Congress Should Not Pass Budget Before We ‘Find Out What’s in It’

Young Voices Contributors, “[W]e have to pass the bill so that you can find out what’s in it.”

These infamous words were uttered by Speaker of the House Nancy Pelosi during the leadup to the passage of Obamacare in 2010. However, they could just as easily be used today to describe Congressional Democrats’ attitude toward the $1.2 trillion infrastructure and $3.5 trillion budget reconciliation bills that they’re trying to jam through Capitol Hill without much forethought or debate.

So far, media coverage of the twin bills has been largely focused on the price tag alone. That’s understandable considering that, if passed, the law would be the largest single spending bill in American history. What’s more disturbing, however, is the substance of the bills, which would create new permanent entitlements that would amount to the largest expansion of the American welfare state since World War II. For the sake of preserving the United States as a beacon of enterprise and social mobility, Congress must not jam through this unprecedented spending, especially not without fully comprehending the long-term implications.

And so, in the words of Speaker Pelosi, let’s take a few minutes to “find out what’s in it”… or at least the highlights. It would be impossible to summarize the whole budget in an op-ed, but an article is enough to demonstrate how the two budgets would create new entitlement classes from cradle to grave.

The budget would expand one of the most controversial provisions of the American Rescue Plan passed in March, which provided up to $3,600 tax credits (often paid in advanced checks) to parents raising children. The credits phase out for single filers at $240,000 and $400,000 for joint filers, meaning that the government is currently sending checks to six-figure families that can raise their children very well with their own money. In short, the budget would create a new entitlement class of wealthy families who don’t need help, but who’d most likely hesitate to pass up more free stuff in the future.

On top of this madness, the budget would also provide funding for universal preschool programs in the states (read: daycare). Given the federal government’s terrible reputation running early childhood education with Head Start, which with every passing study has shown no long-term benefit to children, it’s doubtful that state preschool schemes would be any better.

Moving from early to higher education, the budget would further inflate the college bubble, providing free community college while barely increasing Pell Grant eligibility for students seeking degrees higher than an associate’s. The result will likely be more students driven to pursue an expensive Bachelor’s degree, which has been decreasing in employment value for years, rather than pursuing a trade or a more lucrative occupation out of high school.
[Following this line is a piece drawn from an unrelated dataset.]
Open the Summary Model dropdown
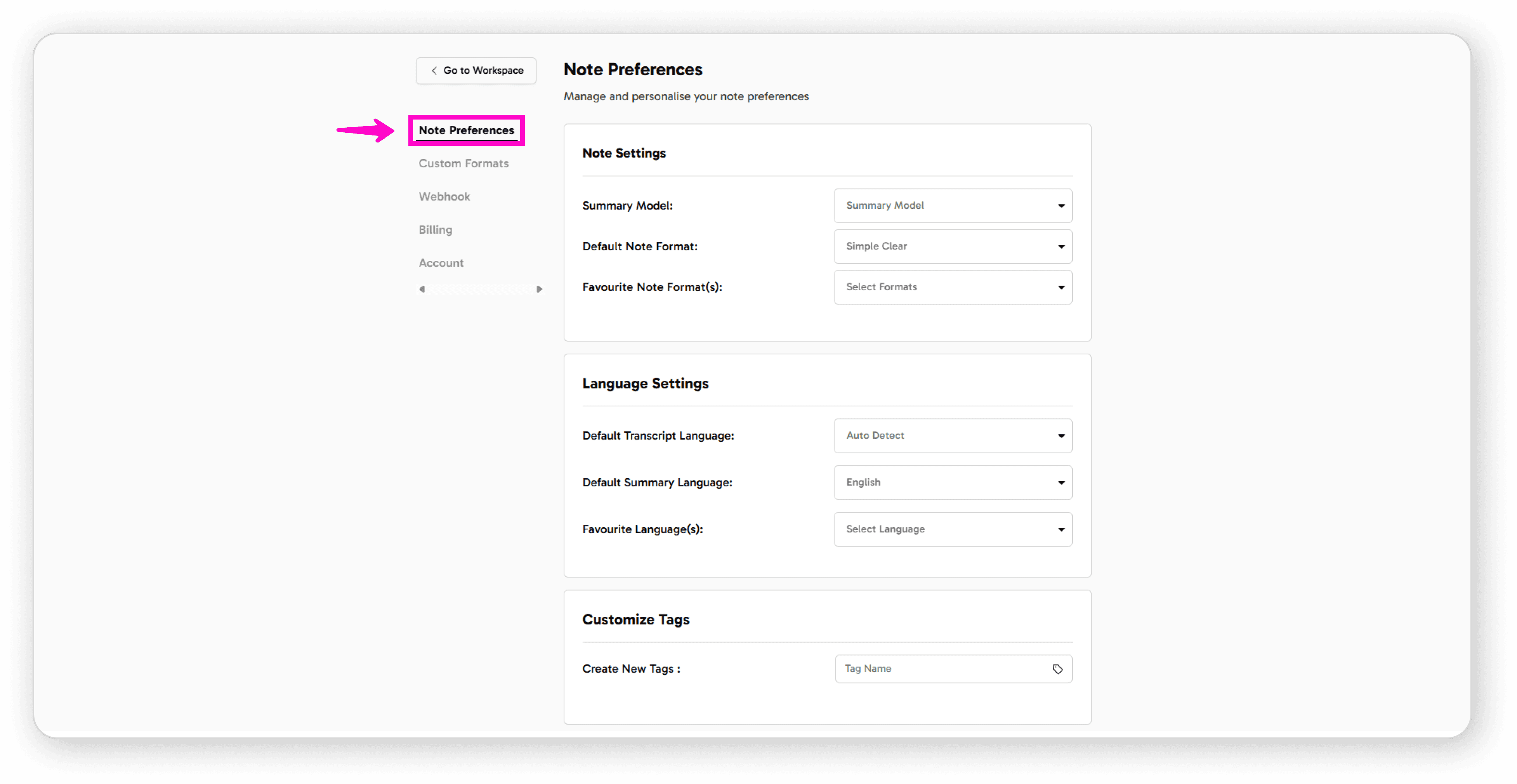This screenshot has height=784, width=1517. pos(953,205)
On the health care front, the current version of the budget being considered would lower the Medicare age from 65 to 60 at a cost of $380 billion over 10 years. While politically popular, this expansion makes little sense considering most seniors can find cheaper premiums through Obamacare exchanges than Medicare itself according to a study commissioned by The Associated Press.

The budget is also proposing to expand vision and dental coverage to Medicare, a move opposed by the American Dental Association because of the program’s infamously low reimbursement rates for caregivers and nightmarish bureaucracy. Medicare is already projected to be insolvent by 2026, according to its trustees. Lowering the eligibility age and expanding benefits would be a one-two punch that could permanently cripple the vital program for America’s seniors.

Even the most sensible spending from the bills is riddled with bloat. There’s widespread agreement that America’s roads and bridges are in disrepair. That said, only $110 of the $1.2 trillion infrastructure package — less than 10% — is dedicated to repairs to roads and bridges. Nearly half, $550 billion, instead goes to new spending, getting the government involved in more boondoggles.

Mind you, everything I have touched on so far is simply on the spending side. The budget also includes historic new tax hikes, including a raise on the corporate income tax to 26.5 percent from 21 percent, a hike on the capital gains tax to 25 percent from 20 percent, a raise of the top individual income tax rate to 39.6 percent from 37 percent, and heavily regressive new excise taxes on tobacco products that will be ultimately borne by consumers.

Remember that when Speaker Pelosi uttered her infamous lines, she was referring to an $1.2 trillion spending package with Obamacare over ten years. The package being considered on the Hill amounts to more than five times the cost, yet it’s receiving much less attention. For the sake of fiscal sanity, Congress should say no to this spending spree and consider any future new spending with singular, simple budgets and plenty of time to deliberate.

Editor’s Note: This piece was authored by Casey Given.

Casey Given is executive director of Young Voices.